Figure 1. Effects of global and cell type-specific knockout of MAGL on CF-DSE in PCs.

(A,B) Sample traces (A) and average time courses of CF-EPSCs (B) in response to a brief depolarization in cerebellar slices prepared from MAGL-TKO, -NKO, and -AKO mice and their wild-type (WT) littermates (n = 7–11 cells from N = 3–5 mice per genotype). The solid lines are single exponential fitting curves of the decay of CF-DSE, which yield the decay time constant (τ) of DSE shown in (C). (C) Compared with that of WT control, τ of CF-DSE was significantly increased in MAGL-TKO and -NKO mice but was not changed in MAGL-AKO mice (**p < 0.01, ***p < 0.001). (D) MAGL-TKO, -NKO and -AKO did not significantly alter the magnitude of CF-DSE (p > 0.05).

Figure 2. Effects of JZL184 on PF-DSE in cell type-specific MAGL knockout mice.

(A,B) Average time courses of PF-DSE in MAGL-NKO, -AKO and WT slices (n = 7–9 cells from N = 3 mice per genotype) in the absence (control) or presence of JZL184. (C) τ of PF-DSE was significantly increased in MAGL-NKO and -AKO slices compared with that in WT slices (*p < 0.05, **p < 0.01).

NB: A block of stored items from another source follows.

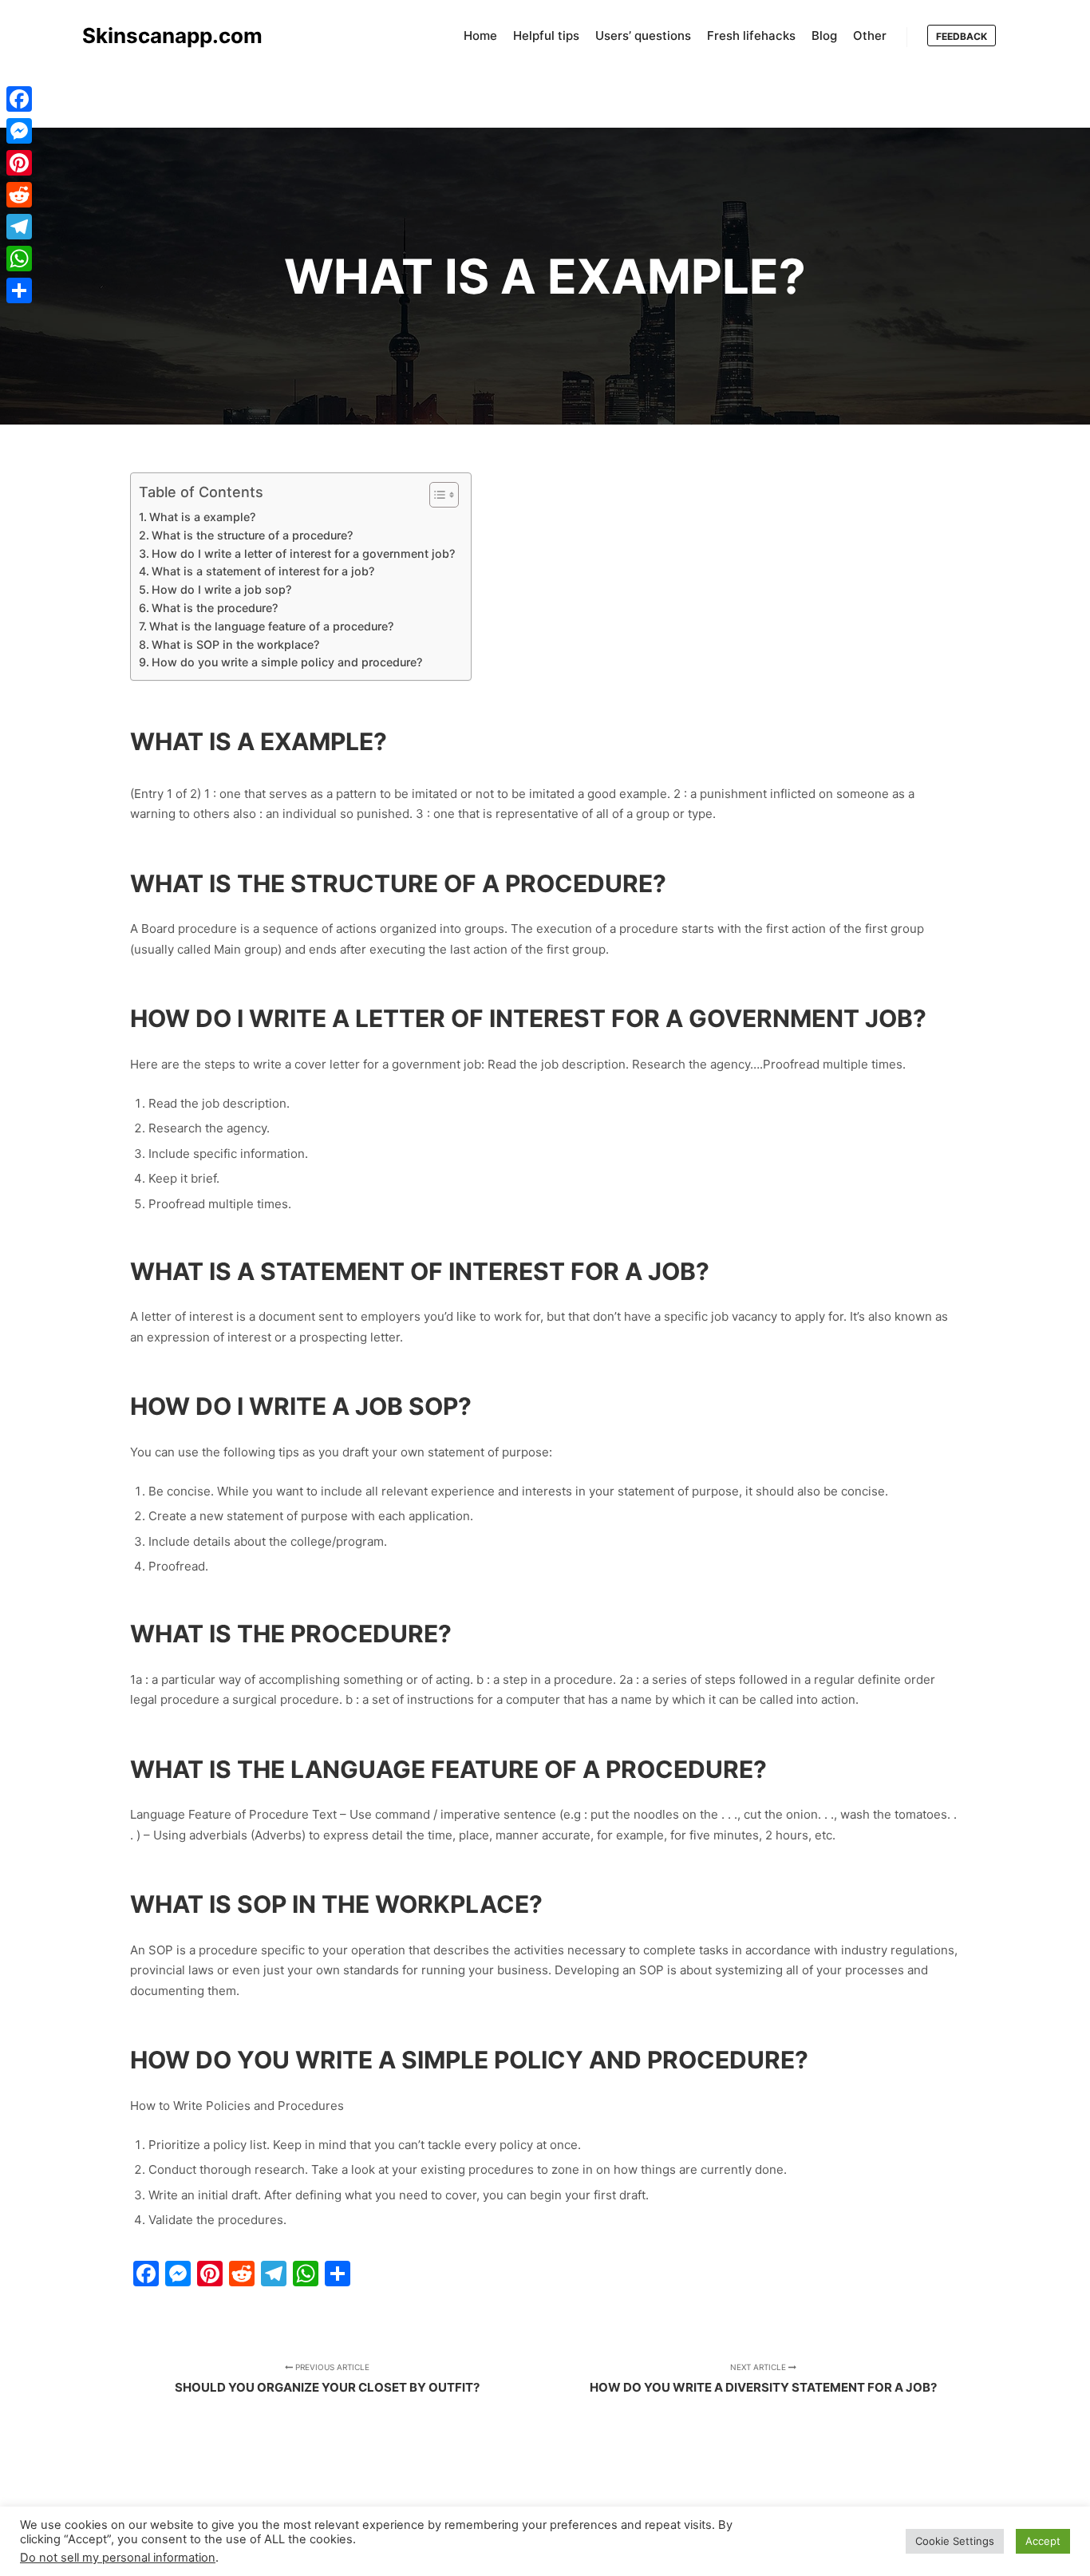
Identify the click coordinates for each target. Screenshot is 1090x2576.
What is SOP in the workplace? (235, 644)
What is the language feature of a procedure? (271, 626)
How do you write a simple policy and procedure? (287, 662)
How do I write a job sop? (221, 589)
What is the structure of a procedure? (252, 535)
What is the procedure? (215, 607)
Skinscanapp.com (162, 35)
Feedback (961, 36)
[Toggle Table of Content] (436, 494)
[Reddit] (19, 195)
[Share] (19, 290)
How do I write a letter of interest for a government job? (303, 553)
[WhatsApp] (19, 259)
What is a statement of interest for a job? (263, 571)
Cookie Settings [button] (954, 2541)
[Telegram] (19, 227)
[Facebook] (19, 99)
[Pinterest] (19, 163)
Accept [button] (1042, 2541)
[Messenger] (19, 131)
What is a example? (202, 516)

JZL184 significantly prolonged DSE in WT, MAGL-NKO and -AKO slices (***p < 0.001), and there were no differences in the τ of DSE among WT, MAGL-NKO and -AKO slices treated with JZL184 (p > 0.05). (D) The magnitude of PF-DSE was not significantly different in WT, MAGL-NKO and -AKO slices with or without JZL184 (p > 0.05).

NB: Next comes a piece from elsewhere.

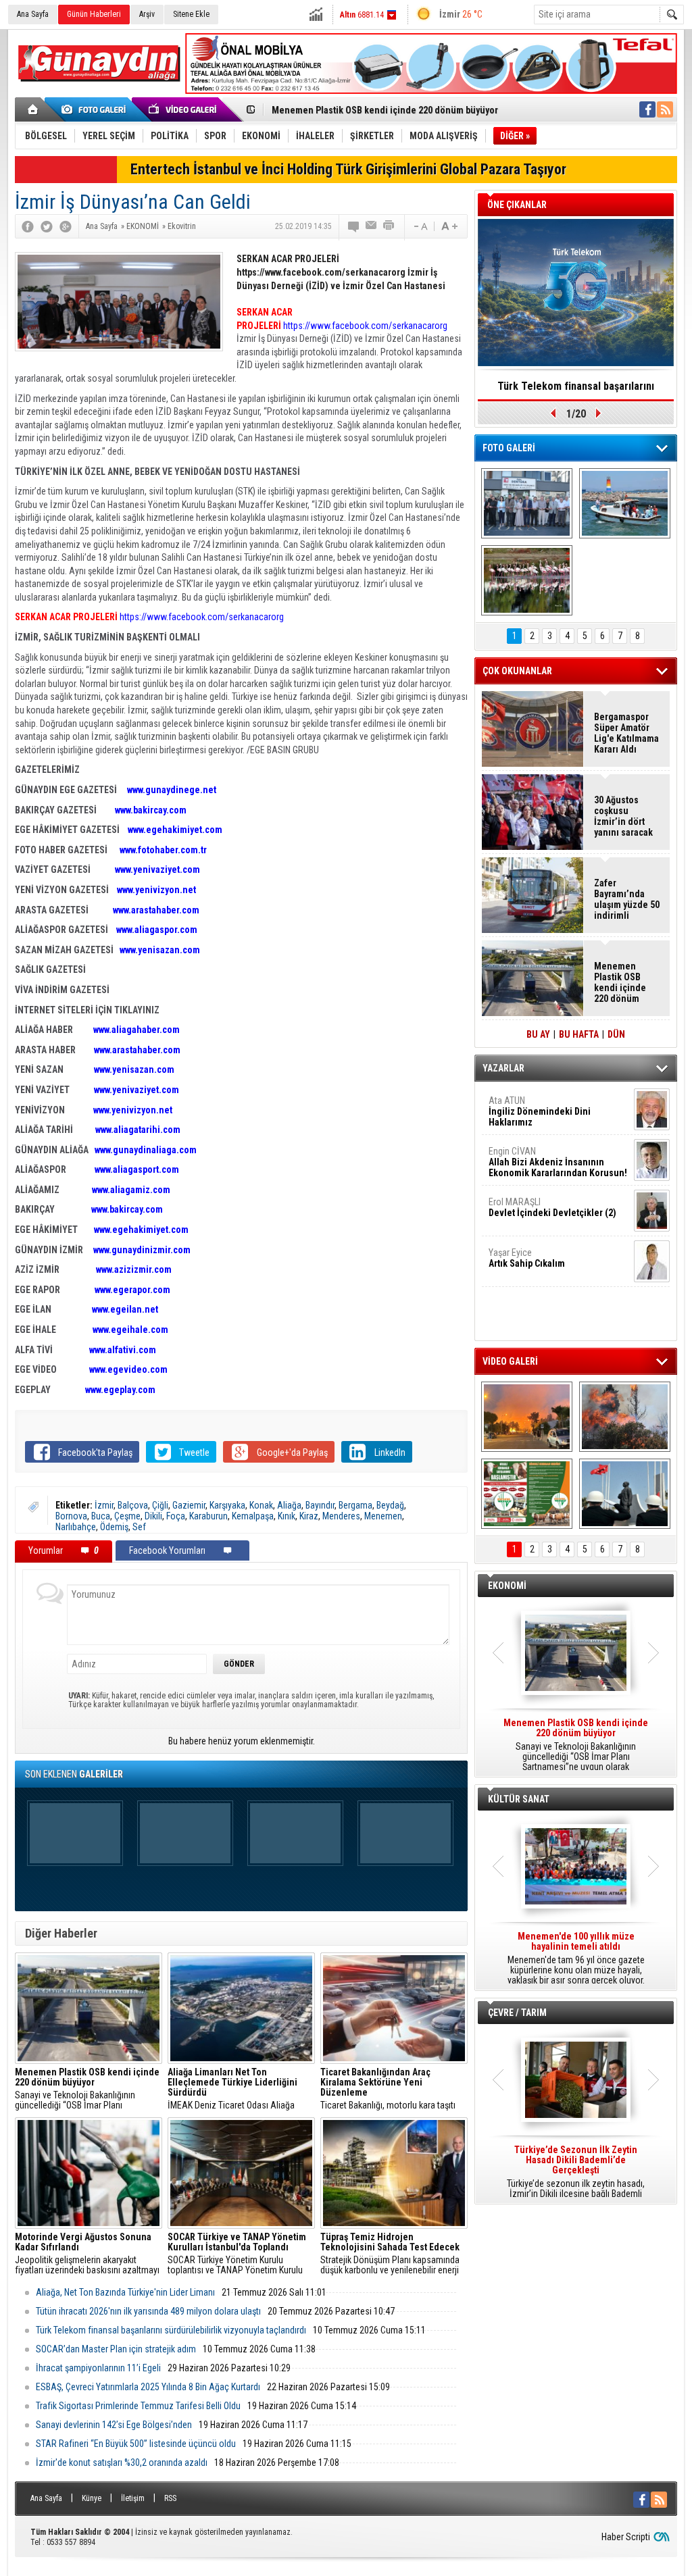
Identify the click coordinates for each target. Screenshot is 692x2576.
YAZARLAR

Figure 3. Effects of global and cell type-specific knockout of MAGL on DSI at putative SC-PC synapses.

(A,B) Sample traces (A) and average time courses of IPSCs (B) in response to a brief depolarization in cerebellar slices prepared from MAGL-TKO, -NKO, and -AKO mice and their WT littermates (n = 10–12 cells from N = 3–4 mice per genotype). (C) τ of DSI was significantly increased in MAGL-TKO, -NKO and AKO mice compared to the WT control (*p < 0.05, **p < 0.01). (D) MAGL-TKO, -NKO and -AKO did not significantly alter the magnitude of DSI (p > 0.05).

Figure 4. MAGL-TKO, but not -NKO or -AKO, caused tonic activation of the CB₁ receptor.

(A–D) Bath application of the CB₁ receptor antagonist AM251 (2 μM) did not significantly alter PF-EPSCs in cerebellar PCs in MAGL-NKO (A,B; p > 0.05) and MAGL-AKO slices (A,C; p > 0.05) but caused a robust increase in the amplitude of PF-EPSCs in MAGL-TKO slices (A,D; p < 0.001, n = 7–9 cells from N = 3–4 mice per genotype). The AM251-induced increase in PF-EPSCs in MAGL-TKO slices was blocked by the DAGL inhibitor DO34 (D; p < 0.001). For the purpose of comparison, the result obtained from WT slices were superimposed in each panel from (B–D). (E) Summarized results show that bath application of AM251 induced a significant increase in PF-EPSCs in MAGL-TKO slices (***p < 0.001), but no significant change was found in MAGL-NKO and -AKO slices (p > 0.05). The increase in PF-EPSCs in MAGL-TKO slices was blocked by the DAGL inhibitor DO34 (***p < 0.001).

Figure 5. MAGL-TKO, but not -NKO or -AKO, caused partial desensitization of the CB₁ receptor.

(A–D) There was no significant difference in WIN55,212-2-induced PF-EPSC depression between WT and MAGL-NKO (A,B; p > 0.05), or between WT and MAGL-AKO slices (A,C; p > 0.05). However, WIN55212-2 induced significantly less depression of PF-EPSCs in MAGL-TKO slices compared with that of WT (A,D; *p = 0.045). For the purpose of comparison, the result obtained from WT slices were superimposed in each panel from (B–D). (E) Summarized results show that WIN55,212-2 induced a significantly smaller depression of PF-EPSCs in MAGL-TKO slices (*p = 0.045) compared with that of WT, but no a significant difference was found between MAGL-NKO vs. WT; or MAGL-AKO vs. WT (p > 0.05, n = 9–12 cells from N = 3–4 mice per genotype).